Judicial review – some greatest hits
I blogged over the weekend about judicial review as a key tool for making SEN and disability rights real. I thought it might be helpful to set out a few ‘greatest hits’ – cases which show different aspects of the way judicial review works as a force for good.
Before my hit list though – I’m grateful to @bendygirl for highlighting on twitter something I forget to say in yesterday’s blog. The vast majority of judicial review cases never get anywhere near a hearing. Very many get sorted by one or more letters sent by the claimant’s solicitors to the defendant. You would be amazed how many cases I see where there have been disputes between disabled people or families and public bodies running over many years which are suddenly resolved when a formal letter before action gets sent.

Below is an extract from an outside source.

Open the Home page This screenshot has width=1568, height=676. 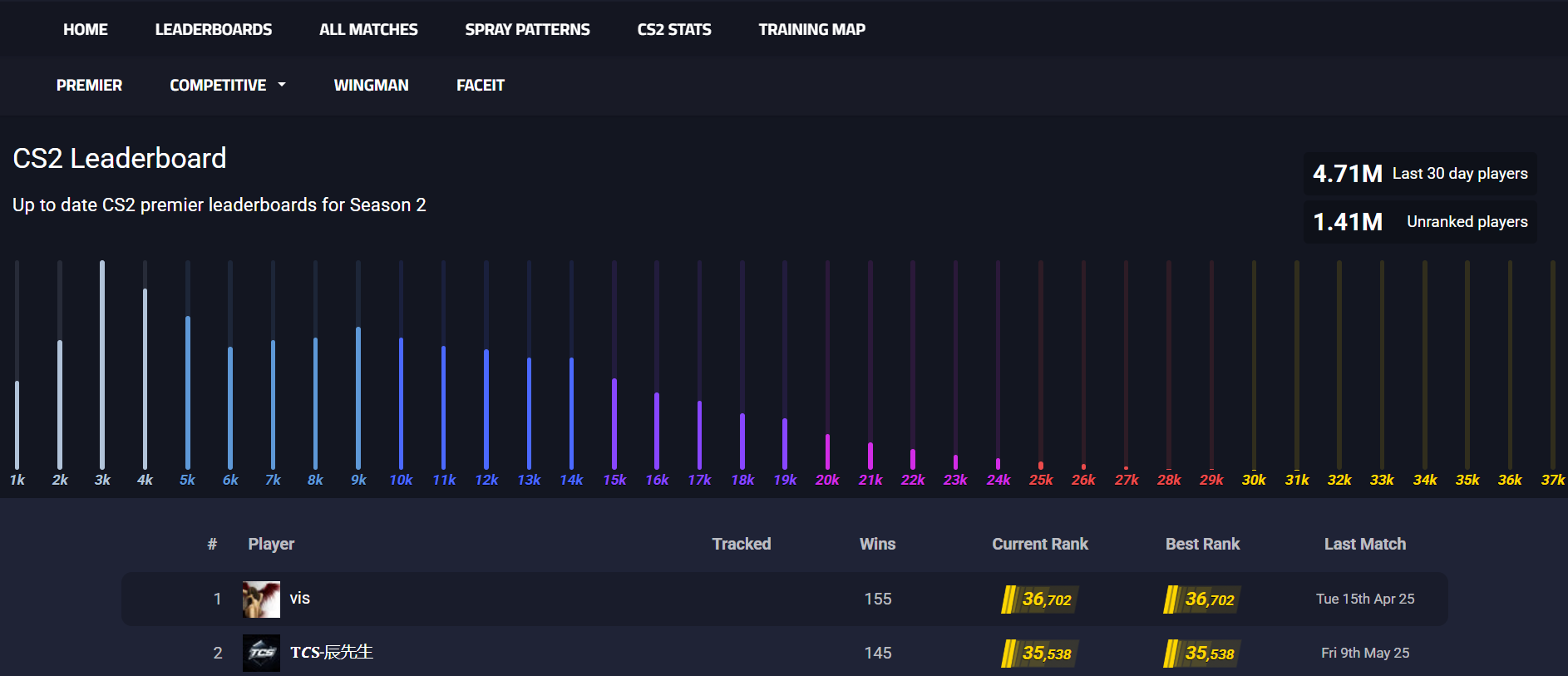point(85,29)
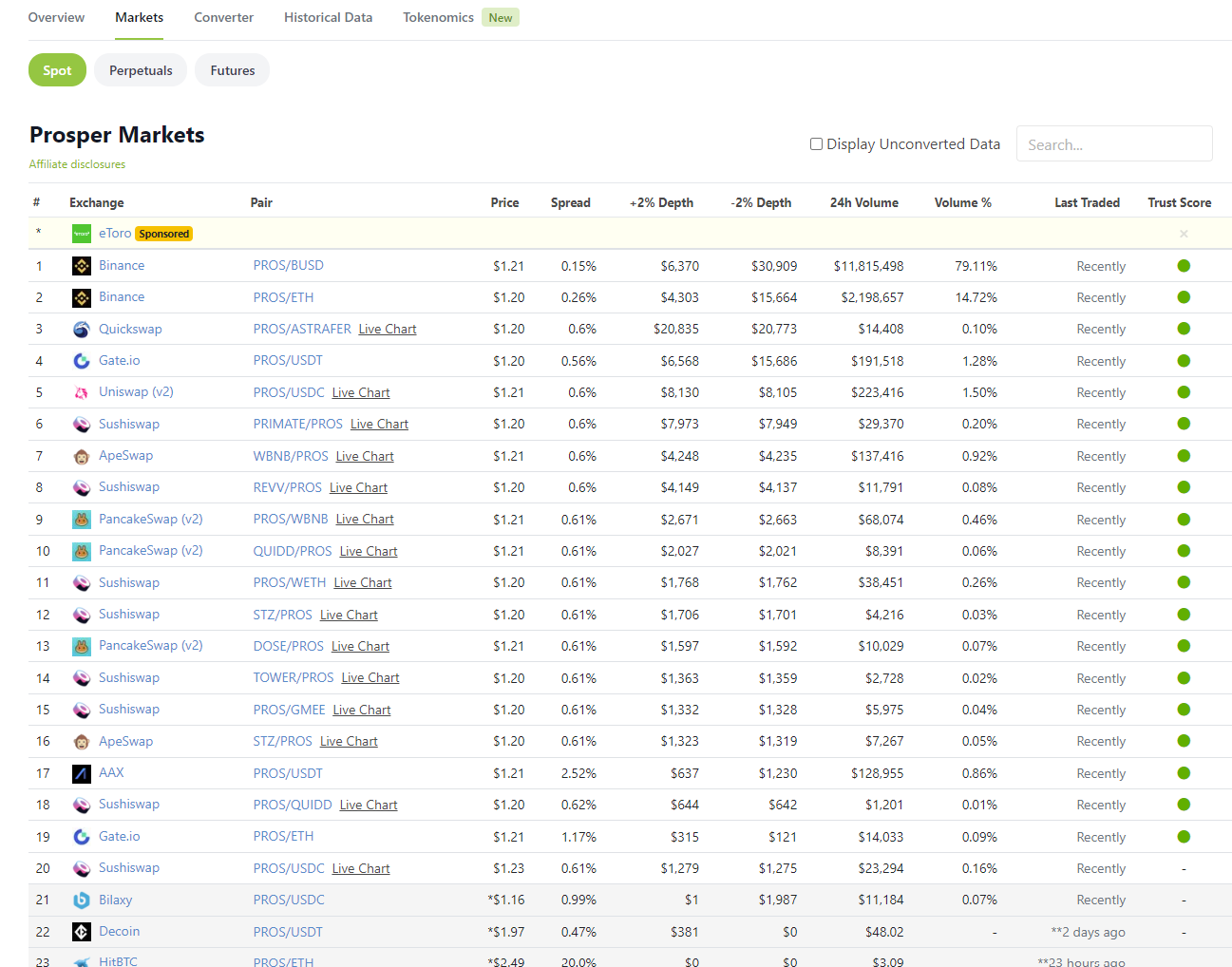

Other cases get sorted out between the parties after the case has been ‘issued’ (meaning the claimant’s papers setting out their case are sent to the court) but before a final hearing. Sometimes this happens on the same day, sometimes the same week, sometimes a few months later – but these cases generally do settle, and almost always with the claimant getting some kind of benefit from the deal.
I can think off the top of my head of cases which settled post-issue in areas as different as SEN transport, social care assessment and care planning and cuts to short break services for disabled children. Although it’s great when cases settle one problem it causes is a lack of publicity – ‘Disabled person and local authority sort things out sensibly between themselves’ not being the greatest newspaper headline.
So the point I’d want to stress is that these cases are just the tip of the judicial review iceberg, and each stands for many others where the judicial review process helped sort things out without the drama of a court hearing in the case. There is also a huge pool of cases I could have chosen where judicial review has worked to resolve the problem which led the case to come to court. Now, for that list:
- R (W, M and others) v Birmingham CC – I’ve put the Birmingham case first because I think it may be the recent judicial review case that has had the most dramatic wider impact. Birmingham had decided to move its adult social care threshold to ‘critical only’. This would mean that all disabled adults whose needs were rated as ‘substantial’ under the statutory guidance (which is extremely high) would no longer get those needs met. Four disabled adults and their parents challenged the decision on the basis of breach of the public sector equality duty (Equality Act 2010 section 149) and a flawed consultation process and won their case on both grounds. Having fought the case hard, Birmingham decided not to appeal, reinstated the services for people with ‘substantial’ needs – and never attempted to move to ‘critical only’ again. Solicitors for the claimants were Polly Sweeney at Irwin Mitchell and Karen Ashton at Public Law Solicitors.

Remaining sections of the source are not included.